→ Passage provided:
Some objects inside components are exposed to external modifications A component-based application has to be viewed as a single stand-alone application with multiple modules that can be plugged in and out. The modifications made by a single component can have repercussions on others. For instance, shared static fields can be modified by any component. Even if the field is private, it is possible to get an object serialized with crafted fields. It is even possible to modify the fields by subclassing when the targeted class is not final. In component-based platforms, each component uses a different ClassLoader that knows only classes from the JDK, from the component and from imported packages. Therefore, a malicious component can only modify the static fields from packages exported by other components. From a static analysis point of view, all static fields from exported packages should be considered as corruptible.

All objects from third-party components areuntrusted As other components can be malicious, objects provided by external sources are untrusted. All imported packages but JDK and framework packages are provided by other components and are therefore untrusted. Moreover, parameters coming from registered services are forged and instantiated by others and can be crafted to alter the behavior of the component. Any of those objects that can be injected by external components has to be considered as untrusted.

Moreover, the component-based programming model approach brings a significant difference with past work on vulnerability detection for Java applications, as it is possible to execute unknown code, provided by untrusted or unknown components. For example, when Livshits et al. [8] detect potential SQL injections, they follow the propagation of corrupted Strings throughout a sample program. In Java, Strings are final objects, therefore their methods cannot get modified. At the opposite, we are considering potentially non-final objects forged by malicious components on the same platform.

When analyzing a single component, those references to third-party objects and code cannot be analyzed. This does not compromise static analysis but rather simplifies it. Indeed, if untrusted code gets executed, it can only influence its parameters and the return value. As Java passes parameters by value and as any object is a pointer, modifying an entire parameter does not have any repercussion in the calling context. However, there are several ways to modify the fields of a parameter within a method: subclassing, cast, or deserialization [6]. The return value and the fields of the parameters can therefore always be considered as untrusted when calling an untrusted method. Therefore, while analyzing a component, any untrusted reference can be treated the same way, and a worst case assumed.

4.1.2 Security analysis concerns

The security analysis of a service-oriented application brings new challenges to be addressed: the order of service calls and the existence of mitigation techniques.

Service calls are subject to race conditions A particular problem of service-oriented architectures is the existence of race conditions. In our case, race conditions happen when an untrusted object is introduced in a particular service call, stored as a field in any object and used as a sink in another service call. Race conditions can therefore miss tainted sinks if service calls are analyzed independently. Our approach to solve race conditions is to keep track of which method has been analyzed in which particular taint context. The taint context means the effective taint of the parameters and any related field accessed within the method. Each service call is analyzed independently, while keeping track of the taint context for each method call. Then, each service call is reanalyzed if the taint context is different from the original context in the first analysis.

Object-oriented sanitization is irrelevant With any security analysis comes the problem of sanitization. Sanitizations are runtime checks within the components performed to ensure the safety of a particular object. If the object is unsafe, it is sanitized and gets a default, harmless value to protect the execution. Security analyses have to detect such code to avoid reporting false positives. Most sanitization cases do not differ from classical range value analyses. However, our particular analysis needs to keep track of whole objects controlled by the attacker. Therefore, a relevant real-time sanitization would suppose that the programmer checks for the actual class of the object and perform special actions for irrelevant classes.

→ Source material:
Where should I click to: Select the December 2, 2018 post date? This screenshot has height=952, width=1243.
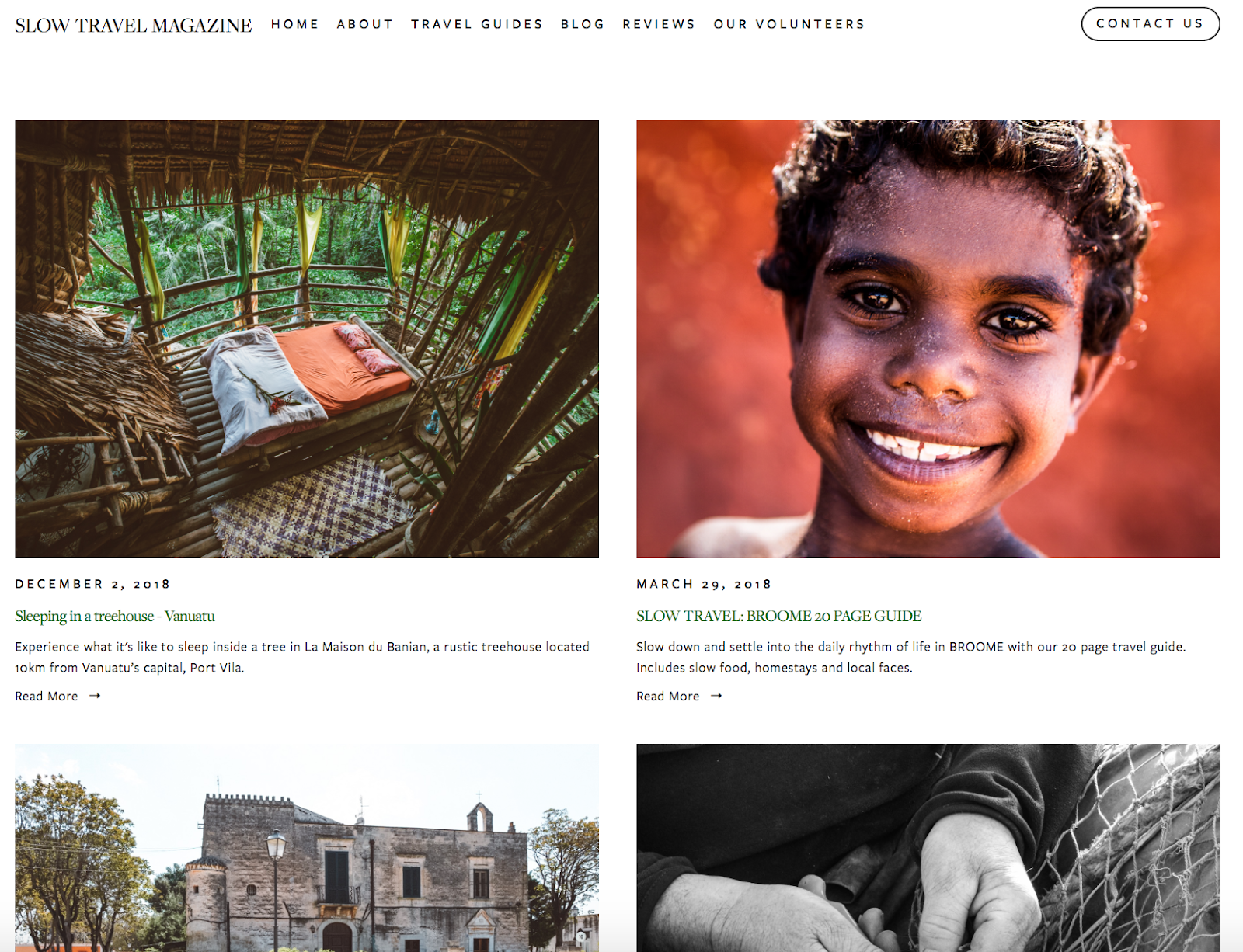pos(92,584)
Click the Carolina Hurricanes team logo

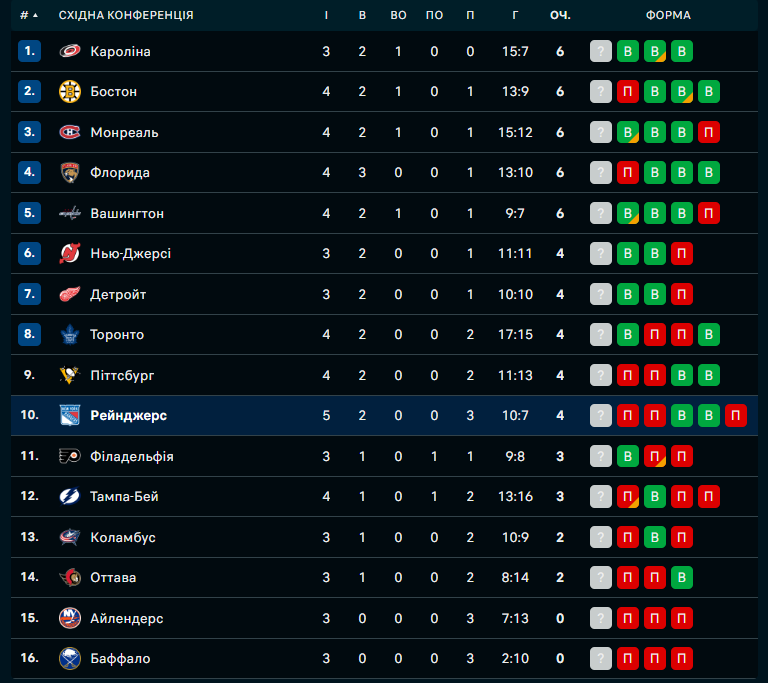[x=69, y=51]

→ Goal of the exercise: Rewrite the text on component security from "4.1.2 Security analysis" up to and including "of mitigation techniques.", replacing "mitigation techniques" with "countermeasures". None of the lines matter here.

→ Expected output:
4.1.2 Security analysis concerns

The security analysis of a service-oriented application brings new challenges to be addressed: the order of service calls and the existence of countermeasures.